Ce qui frappe lorsqu’on relit à trois décennies de recul, le livre de Venant EKENGELE,
c’est l’incroyable constance que le continent assume. La lancinante question du
développement reste d’une brulante actualité. Le Développement, ce mot valise, héritage
conceptuel et idéologique d’une tradition évolutionniste recyclée, a fini par devenir un
projet utopique de transformation qualitative du vécu collectif.

Ce discours premier récapitule dans une incroyable finesse et une érudition rare, les
enjeux critiques auxquels les sociétés africaines font face dans leur capacité à s’auto
régénérer, par-delà les blessures de histoire.
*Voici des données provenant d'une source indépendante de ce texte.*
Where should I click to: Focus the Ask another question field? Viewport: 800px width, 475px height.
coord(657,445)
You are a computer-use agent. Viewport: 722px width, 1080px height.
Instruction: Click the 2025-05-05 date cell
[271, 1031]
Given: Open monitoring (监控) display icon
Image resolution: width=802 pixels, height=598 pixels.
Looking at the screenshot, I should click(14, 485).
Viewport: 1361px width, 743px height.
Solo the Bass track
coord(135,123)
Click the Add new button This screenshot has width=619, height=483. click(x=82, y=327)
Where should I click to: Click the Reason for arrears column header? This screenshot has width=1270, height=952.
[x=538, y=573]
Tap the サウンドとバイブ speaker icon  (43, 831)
Même si la rhétorique publique du jour
suggère que l’on envisage le devenir de nos sociétés à travers le miroir de
« l’émergence », il ne s’agit en somme que de la même finalité : Comment construire
pour soi-même, un vécu moins marqué par la peine, la souffrance et la pénurie ?
Comment échapper au soupçon d’être des héritiers d’une malédiction testamentaire ?
Comment assumer une identité positive qui puisse projeter de nos sociétés une image
moins misérabiliste et nos éviter ces formes nouvelles d’impérialisme humanitaire qui
se recyclent ?

Ces grandes questions interpellent les penseurs. Les pistes qu’explore l’auteur dans ce
bref et profond essai restent d’une incroyable fécondité. Les expériences de servitude
économique et politique volontaire restent à déconstruire. La réflexion sur les systèmes,
structures et philosophie de savoir est absolument à creuser sous le mode de l’urgence.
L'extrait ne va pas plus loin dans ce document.